RECORDS FOR THIS TASK ▸
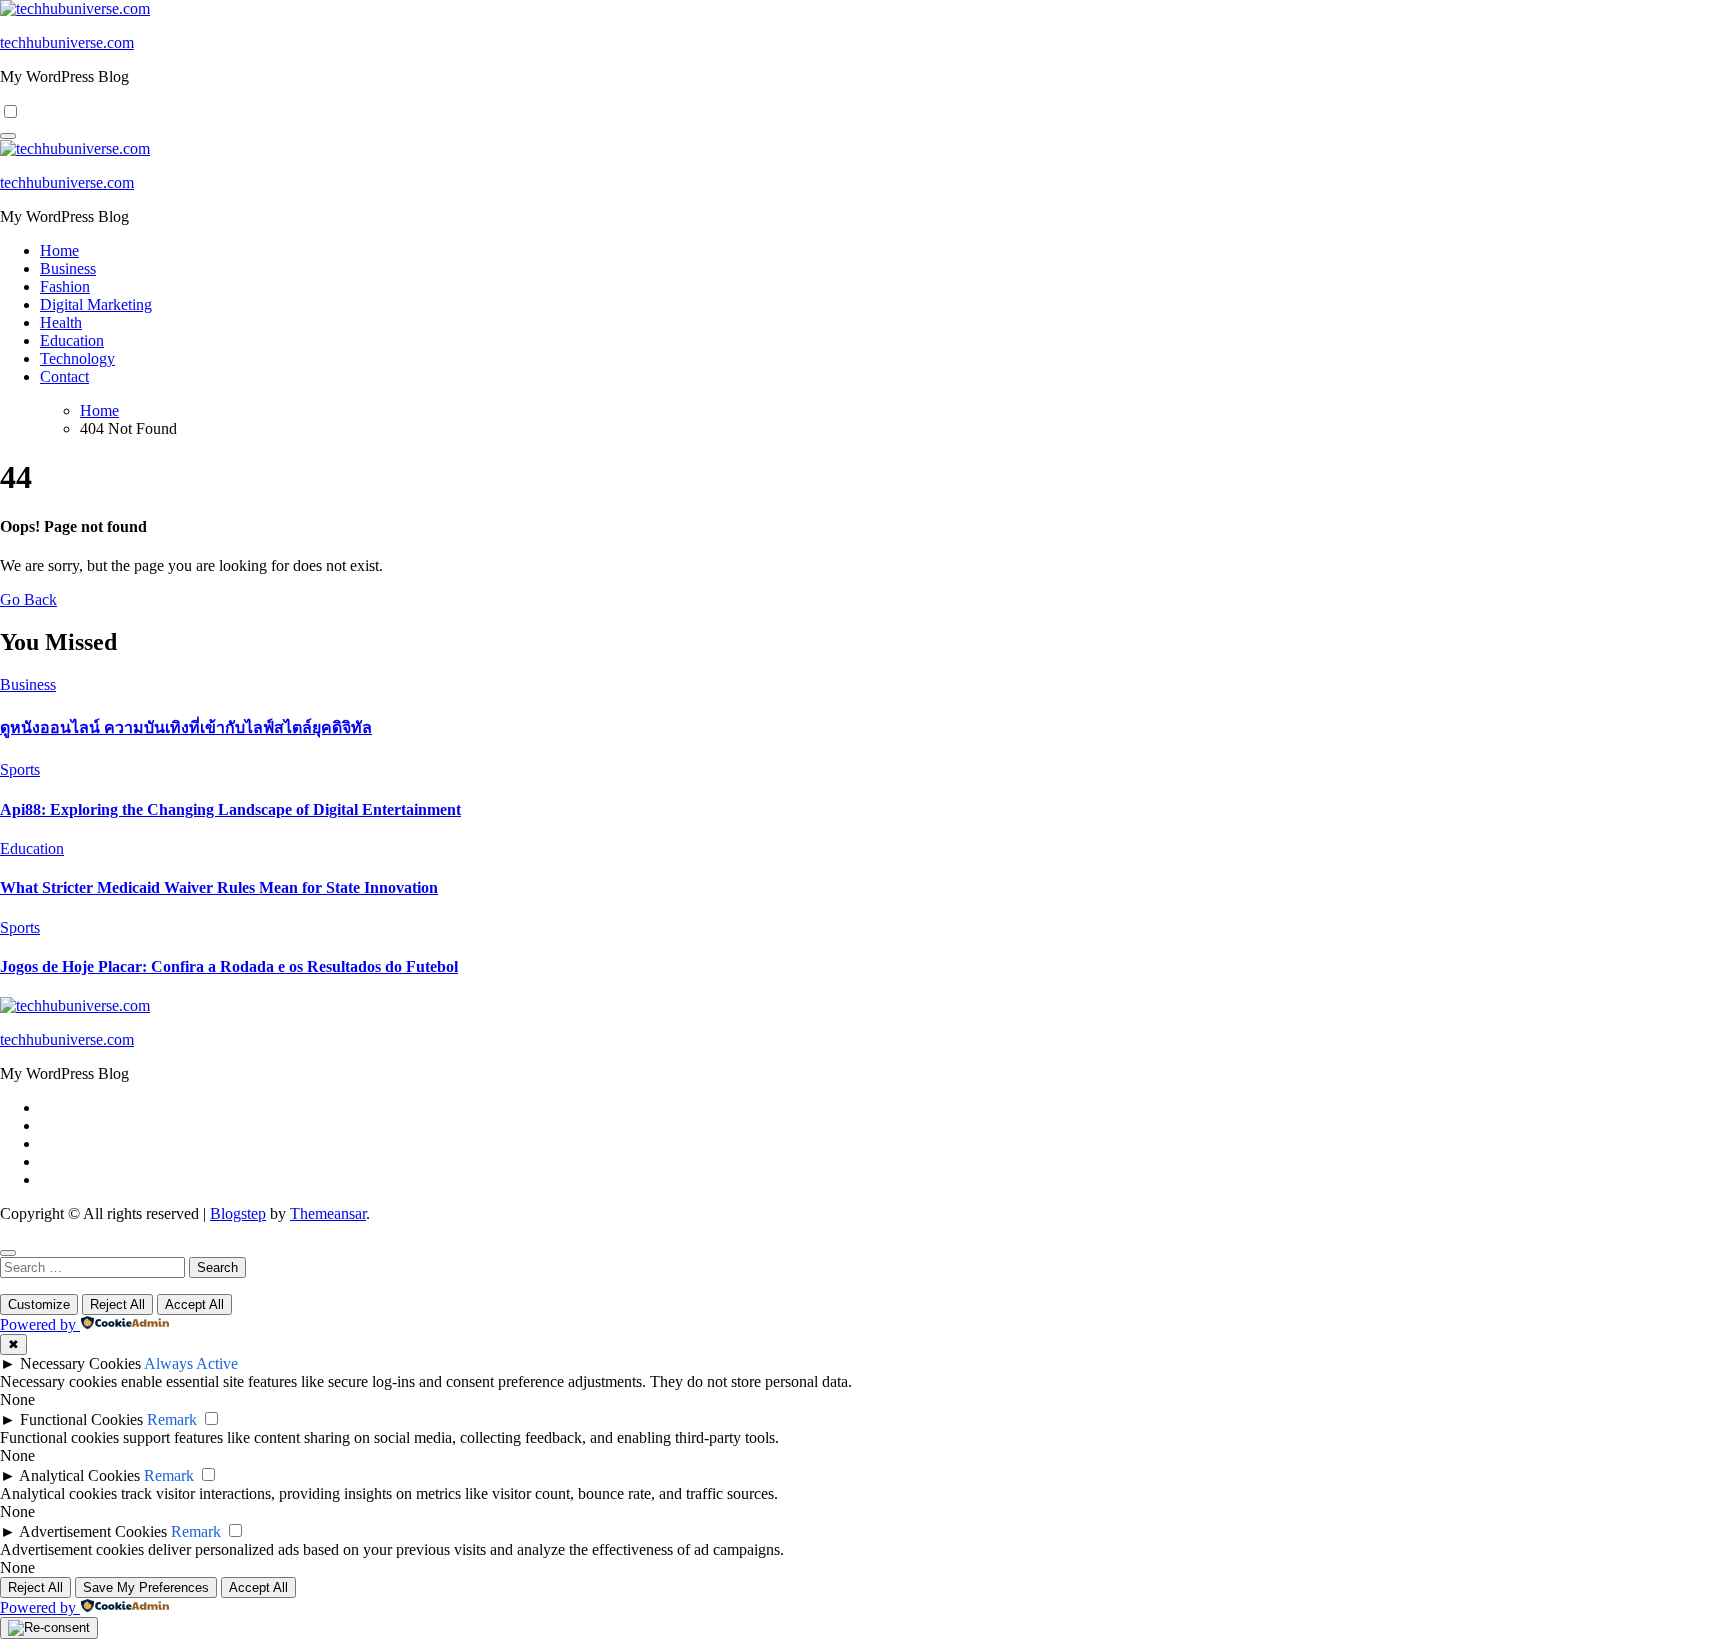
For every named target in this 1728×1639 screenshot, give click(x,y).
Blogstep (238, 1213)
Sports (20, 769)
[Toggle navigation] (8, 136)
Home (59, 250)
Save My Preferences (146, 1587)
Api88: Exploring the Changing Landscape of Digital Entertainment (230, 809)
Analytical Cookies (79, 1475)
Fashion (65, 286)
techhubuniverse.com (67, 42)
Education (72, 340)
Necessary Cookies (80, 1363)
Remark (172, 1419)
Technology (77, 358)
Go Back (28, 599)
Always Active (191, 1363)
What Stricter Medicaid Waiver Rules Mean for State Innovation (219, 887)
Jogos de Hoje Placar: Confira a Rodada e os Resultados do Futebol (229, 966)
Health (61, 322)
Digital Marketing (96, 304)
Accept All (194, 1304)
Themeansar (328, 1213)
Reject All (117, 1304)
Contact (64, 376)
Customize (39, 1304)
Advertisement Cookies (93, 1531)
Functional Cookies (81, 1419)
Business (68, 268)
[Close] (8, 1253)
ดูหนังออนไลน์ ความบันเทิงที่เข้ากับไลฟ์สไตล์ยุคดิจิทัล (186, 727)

HOW TO COMPLETE THIS TASK ▸ Repeat the material above in full and exactly, omitting the pictures.

TASK RESPONSE ▸
For every named target in this 1728×1639 screenshot, give click(x,y).
Blogstep (238, 1213)
Sports (20, 769)
[Toggle navigation] (8, 136)
Home (59, 250)
Save My Preferences (146, 1587)
Api88: Exploring the Changing Landscape of Digital Entertainment (230, 809)
Analytical Cookies (79, 1475)
Fashion (65, 286)
techhubuniverse.com (67, 42)
Education (72, 340)
Necessary Cookies (80, 1363)
Remark (172, 1419)
Technology (77, 358)
Go Back (28, 599)
Always Active (191, 1363)
What Stricter Medicaid Waiver Rules Mean for State Innovation (219, 887)
Jogos de Hoje Placar: Confira a Rodada e os Resultados do Futebol (229, 966)
Health (61, 322)
Digital Marketing (96, 304)
Accept All (194, 1304)
Themeansar (328, 1213)
Reject All (117, 1304)
Contact (64, 376)
Customize (39, 1304)
Advertisement Cookies (93, 1531)
Functional Cookies (81, 1419)
Business (68, 268)
[Close] (8, 1253)
ดูหนังออนไลน์ ความบันเทิงที่เข้ากับไลฟ์สไตล์ยุคดิจิทัล (186, 727)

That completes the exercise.